Am aware of the keepers{} map for random_id resource, but not sure on what from the rds_instance that I need to put in the map so that the random_id resource will be recreated and it ends up providing a new unique value to the snap_id suffix.

Also I feel using any attribute of rds instance in the random_id keepers, might cause a circular dependency issue. I may be wrong but haven’t tried it though.

Any suggestions will be helpful. Thanks.

Hi @codecorrect,

You are correct that referencing anything in aws_db_instance from random_id is going to cause a cycle. The only way to avoid this is to trigger the replacement for both resources from the same set of inputs. This means you would put the same values which could trigger replacement in the aws_db_instance as values in the keepers map within random_id.
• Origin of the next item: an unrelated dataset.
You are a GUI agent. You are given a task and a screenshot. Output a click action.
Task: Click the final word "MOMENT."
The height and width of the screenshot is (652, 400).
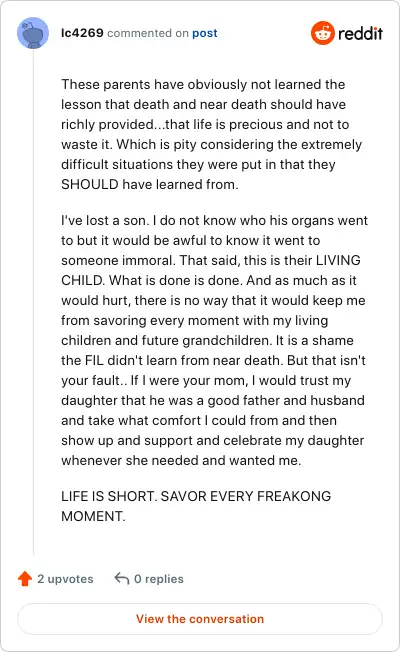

For example, if username and identifier are the attributes which could force replacement of the aws_db_instance, then the random_id config might look like:

resource "random_id" "snap_id" {
  byte_length = 8
  keepers = {
    identifier = local.inst_id
    username = local.rds_username
  }
}

And of course you would reference the local.rds_username value in aws_db_instance as well to ensure they always match.

Thanks @jbardin, apparently the local.inst_id is a static; and am not sure what’s gonna change to the rds instance. I understand about username in the keepers map but it could be technically anything that triggered a change to the instance, so wondering on how to go about by resolving this chicken-egg problem.

The inst_id here was only intended to be an example. Outside of a manual -replace, only changes in specific aws_db_instance argument values are going to cause replacement, and you can track all of those in some way within the random_id resource as well.

In order for the aws_db_instance to use an output from the random_id resource, the random_id must be evaluated before the aws_db_instance. This means that it’s not going to be possible to directly trigger replacement of random_id based on the plan for the aws_db_instance, since that happens after planning the random_id has already completed. The only solution is to trigger both from the same upstream source, which in this case is the complete set of the aws_db_instance inputs which can cause replacement.